Gruesome stiletto murder details emerge: Woman stabbed boyfriend 25 to 30 times with high heel
More details have surfaced in a bizarre murder case that left a University of Houston professor dead this weekend from head wounds inflicted by a stiletto high heel shoe.
On Tuesday morning, 44-year-old Ana Lilia Trujillo and her attorney appeared before a Harris County court on charges of killing her boyfriend Alf Stefan Andersson in his high-rise apartment overlooking Hermann Park. She's being held on a felony murder charge.
Assistant district attorney John Jordan explained to a state judge that the couple had been drinking tequila at a nightclub on Saturday night, when Andersson became angry after another man offered to buy Trujillo a drink, according to multiple reports, including one from the Associated Press.
After returning to the condo at 2 a.m., the two reportedly quarreled over plans to visit Trujillo's daughter in Waco. As Andersson allegedly became abusive (according to the defendant), a struggle ensued that ended with Trujillo stabbing her boyfriend in the face, neck and head with a high-heel shoe.
Investigators told KHOU Ch. 11 that police arrived at the scene to find Andersson with 10 puncture wounds to the head and 15 to 20 wounds to his face, arms and neck.
Trujillo admitted to the attack with a claim of self-defense.

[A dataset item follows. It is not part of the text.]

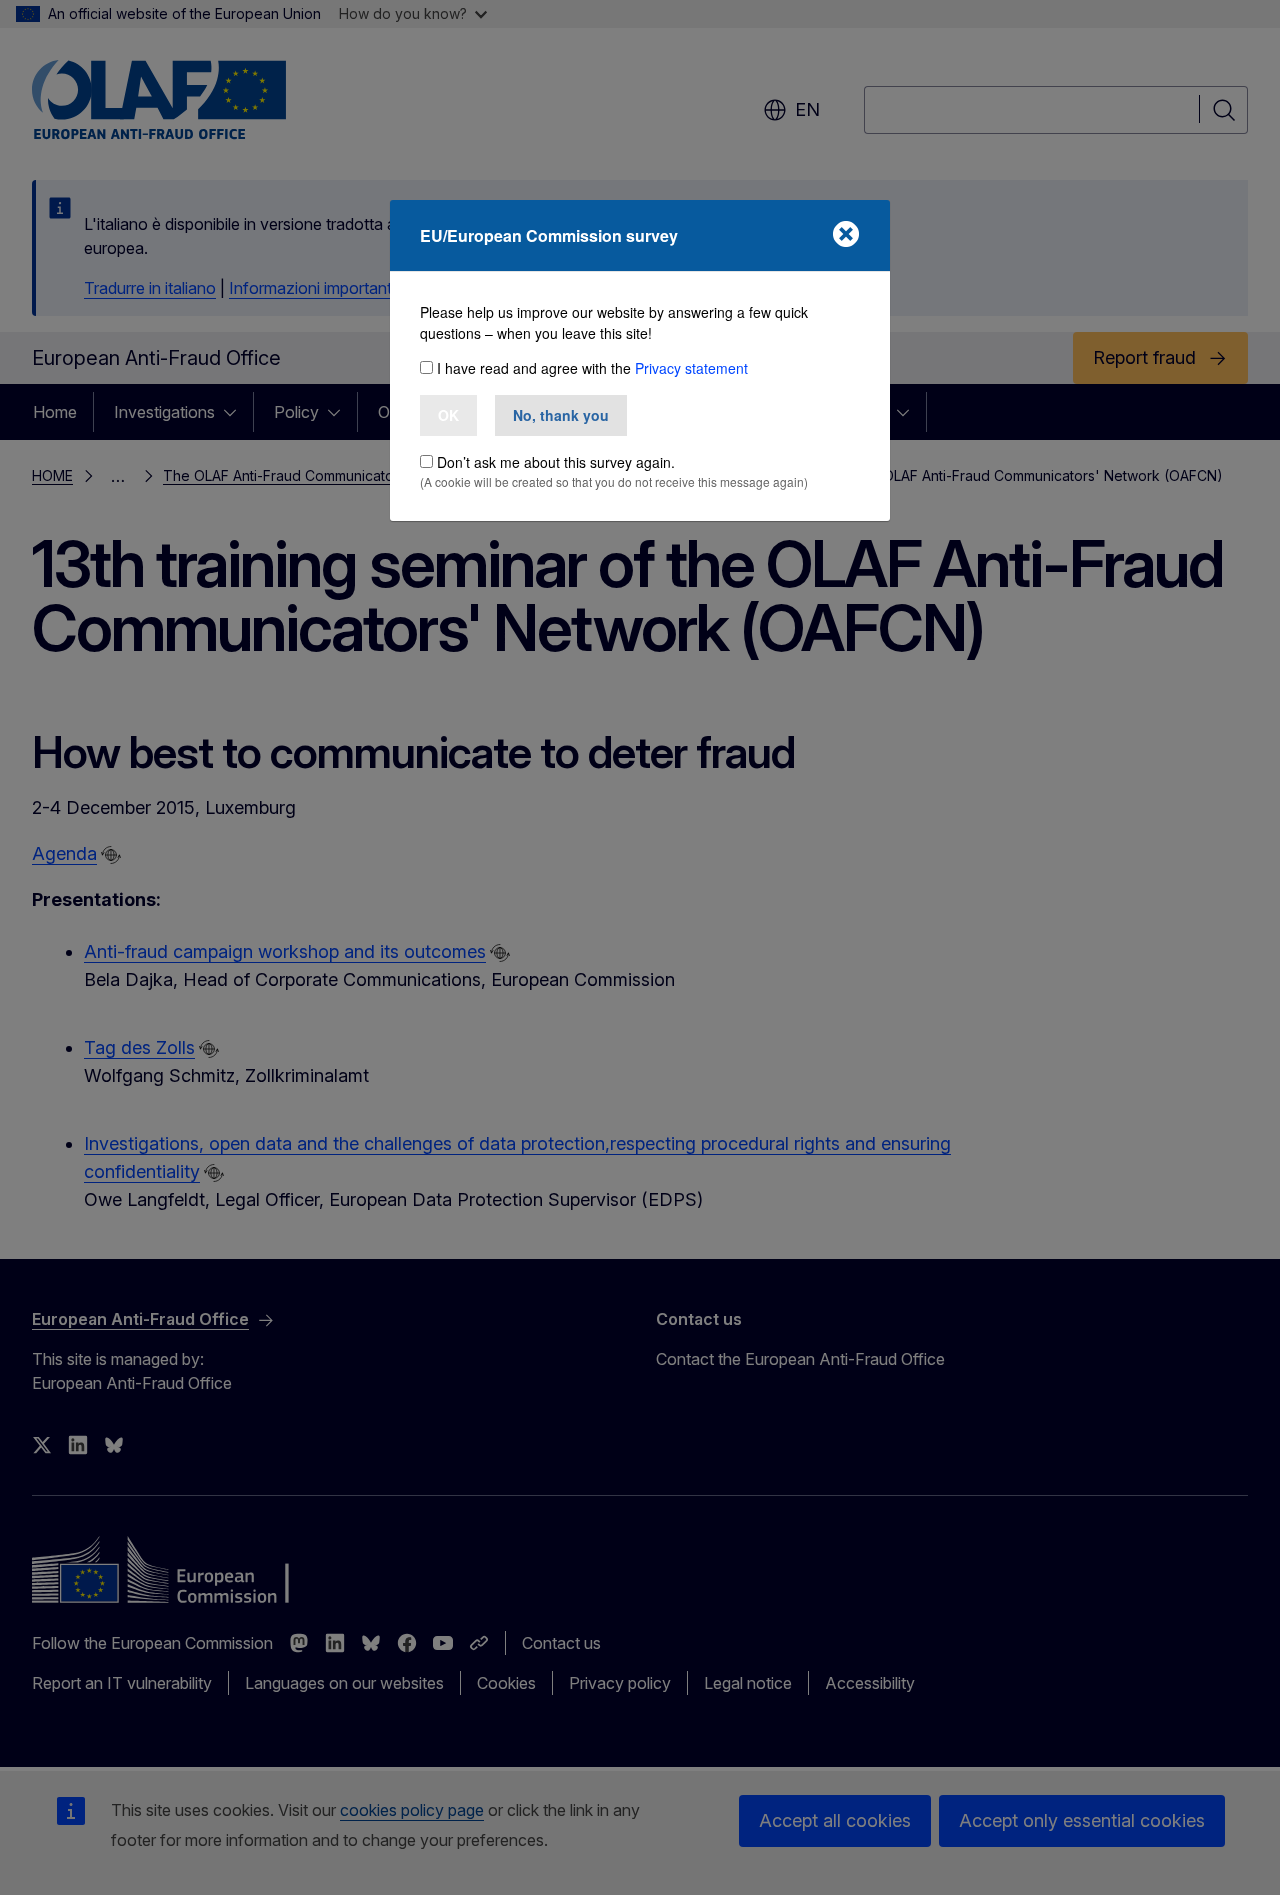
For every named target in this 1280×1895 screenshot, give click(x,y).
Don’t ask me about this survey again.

She remains behind bars in a downtown Harris County jail with bail set at $100,000.
Citizens of Mexico and Sweden
Those who know the suspect — a Mexican citizen who also goes by the name Ana Fox — describe her as a tough-talking woman prepared to defend herself if need be.
“She’s a force to be reckoned with, and I don’t think she’s the victim in this case," Jim Carroll, who met Trujillo two years ago when she rented a room at a downtown hotel he managed, tells KHOU. At the time, she worked as a legal assistant and a masseuse.
“She’s a force to be reckoned with," said an acquaintance of Trujillo. "I don’t think she’s the victim in this case."
The suspect often brushed off Carroll's concern about the male company she kept.
“She goes, ‘If anybody ever screws with me,’ she’d pull up one of her stilettos and said, ‘I’ll stab him in the eyes with this,’ " he recalled.
While the University of Houston released a brief statement expressing sadness about Andersson's death, the victim's biography remains somewhat vague.
Born in Sweden, Andersson maintained Swedish citizenship after becoming a naturalized U.S. citizen in the 1990s, according to Stockholm's Dagens Nyheter newspaper. He joined the biomedical research labs at UH's Center for Nuclear Receptors and Cell Signaling in December 2009 as a visiting professor specializing in women's reproductive health.